Medical science uses some of the most advanced technologies known to man in order to understand, prevent and treat hundreds of thousands of ailments, illnesses and diseases. Remote Presence Robots, augmented reality and 3D bioprinting all have the potential to improve and personalize medical care in a myriad of ways and are some of the most futuristic technologies you can get your hands on.
Nevertheless, a not-so-new technology by IBM may beat them all to the crown.
Watson is an artificial intelligence system which first came to public attention back in 2011 when it famously beat two champion Jeopardy contestants and won the game. In order Watson to achieve this feat, it was trained on over 200 million pages of general knowledge for years prior to the show.

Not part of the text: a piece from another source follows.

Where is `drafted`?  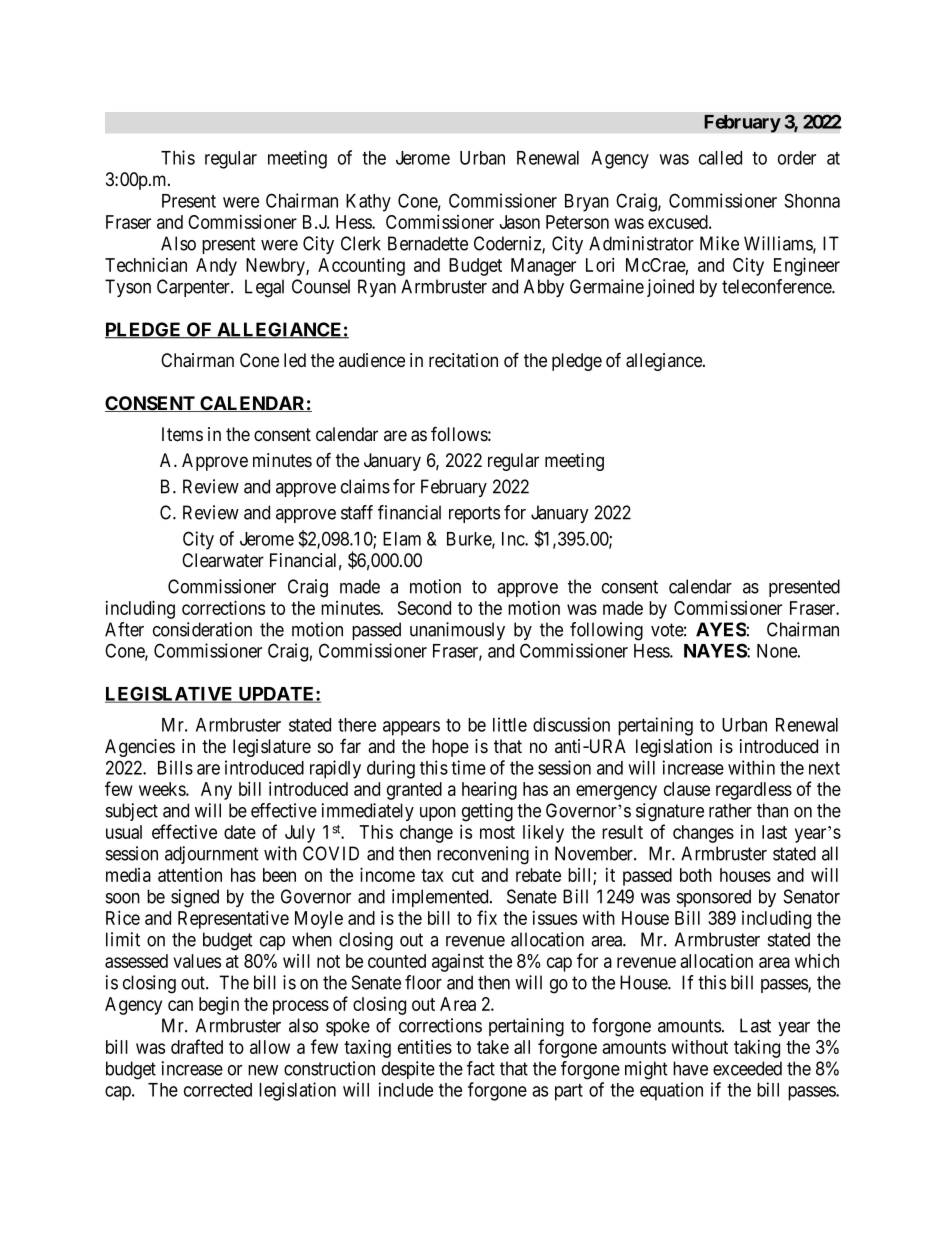
drafted is located at coordinates (197, 1046).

Medical doctors are now looking to harness Watson’s ‘brain power’ to diagnose extremely rare diseases; pretty much like House if he were a computer rather than an ethically dubious doctor.
A team from The University Hospital of Marburg’s Centre for Undiagnosed and Rare Diseases (or ZusE in German) have joined forces with IBM to give Watson a medical degree (in theory if not in practice. Or is that the other way around?)

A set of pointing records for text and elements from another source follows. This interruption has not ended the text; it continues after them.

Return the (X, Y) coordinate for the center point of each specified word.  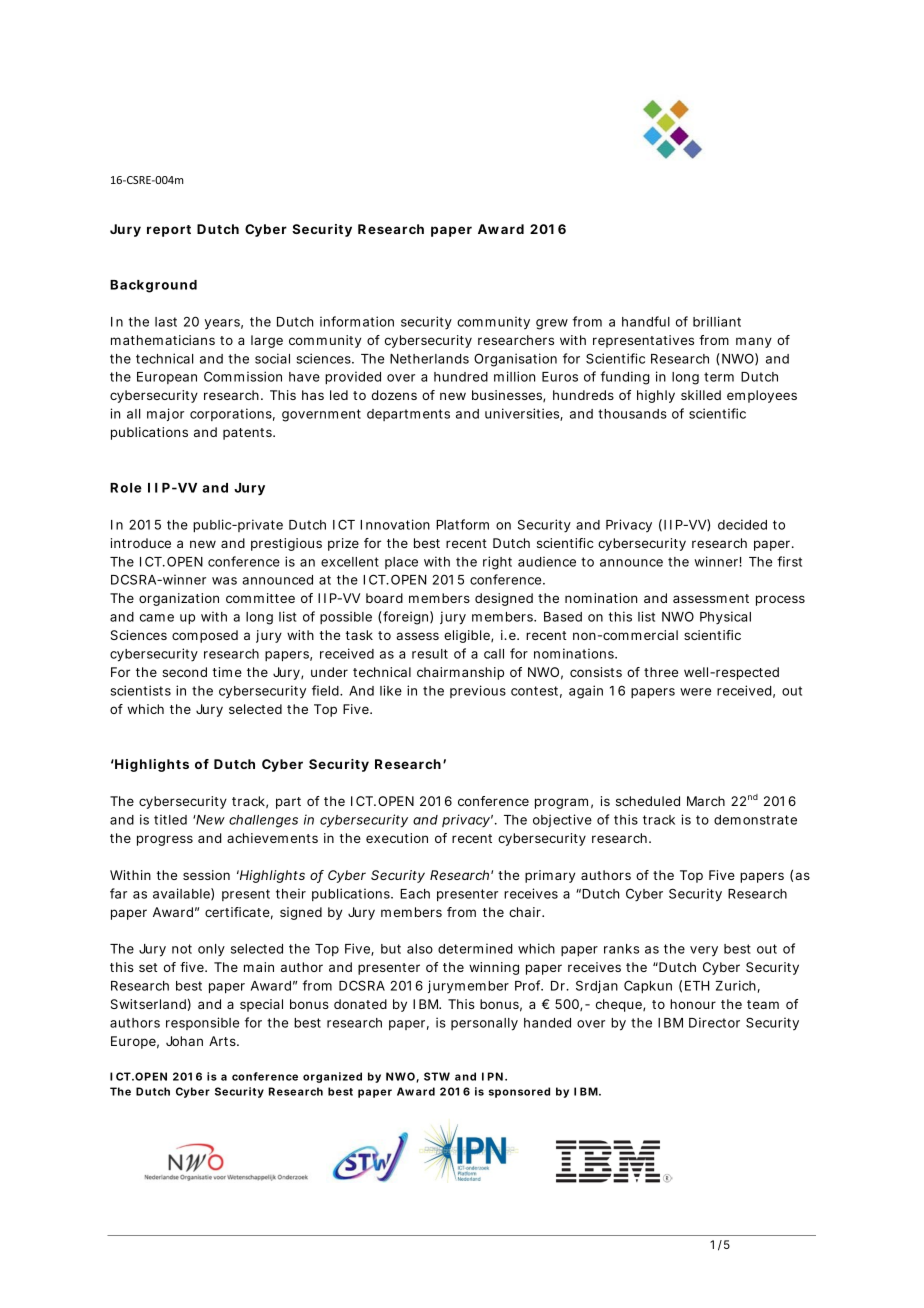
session (206, 875)
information (357, 321)
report (169, 231)
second (184, 672)
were (695, 692)
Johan (184, 1041)
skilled (701, 395)
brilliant (717, 321)
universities (523, 414)
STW (437, 1076)
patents (248, 434)
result (430, 654)
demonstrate (755, 820)
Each (415, 894)
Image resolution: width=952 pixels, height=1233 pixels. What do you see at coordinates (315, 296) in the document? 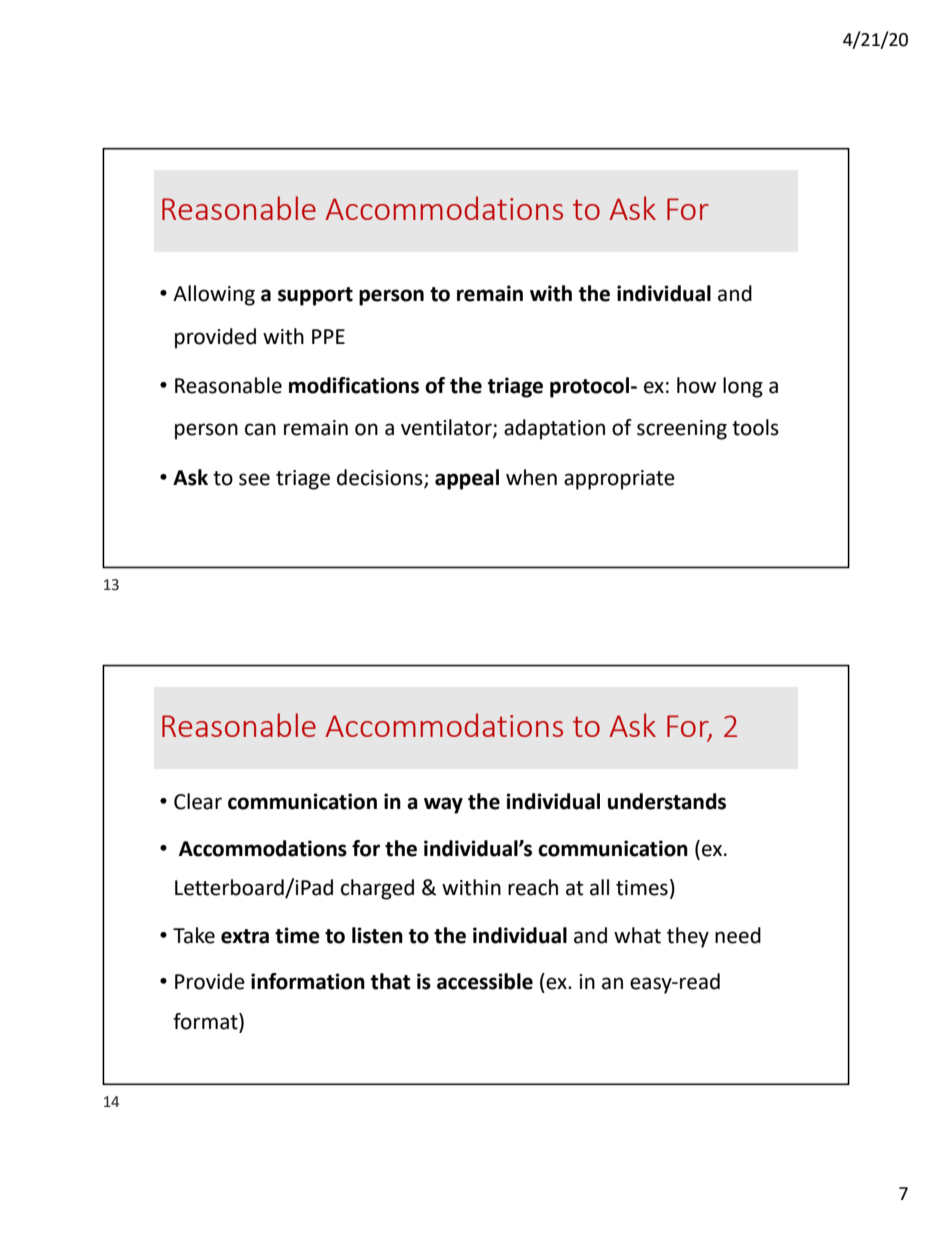
I see `support` at bounding box center [315, 296].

Jürgen Schäfer and Tobias Müller of ZusE, along with IBM engineers, taught Watson about 500 past-patient files. It was then asked to use this information to provide a diagnoses for each patient, ranked by likelihood.

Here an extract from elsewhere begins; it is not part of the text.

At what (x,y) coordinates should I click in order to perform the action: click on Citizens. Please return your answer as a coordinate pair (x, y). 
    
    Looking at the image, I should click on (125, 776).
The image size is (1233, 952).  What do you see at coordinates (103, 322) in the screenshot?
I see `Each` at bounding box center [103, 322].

Incredibly, the top diagnoses for every single case file matched those provided by doctors when the case was ‘live’.
Unfortunately, the number of ‘lupus’ diagnoses has not been confirmed.
Due to the success of this experiment, Watson will now be used by ZusE to diagnose every new patient who attends the centre. What’s more, it may even be able to identify diseases which are completely new to medicine – if Watson cannot reach a diagnosis, it’s likely a diagnosis doesn’t exist.
So how does it work? It’s actually extremely simple. Patients fill in an exhaustive questionnaire detailing not only their current lifestyle, but also many details from their childhood. It may seem excessive but one patient was diagnosed precisely using this information; as explained by Muller, he had contracted bilharzia from tropical snails he owned as a child.
Once the questionnaire has been fed back to Watson, it then trawls through medical literature to identify the likely causes of a patient’s symptoms. This process, which can take doctors weeks, months or even years to complete, is accomplished by Watson in a matter of seconds.
Although using Watson may seem a little impersonal, the speed of diagnosis, and more important the accuracy of the diagnosis, cannot be ignored. If Watson’s success continues, one day we may balk at the idea of a diagnosis from a real person.
My only wish now is that Watson was called Wilson.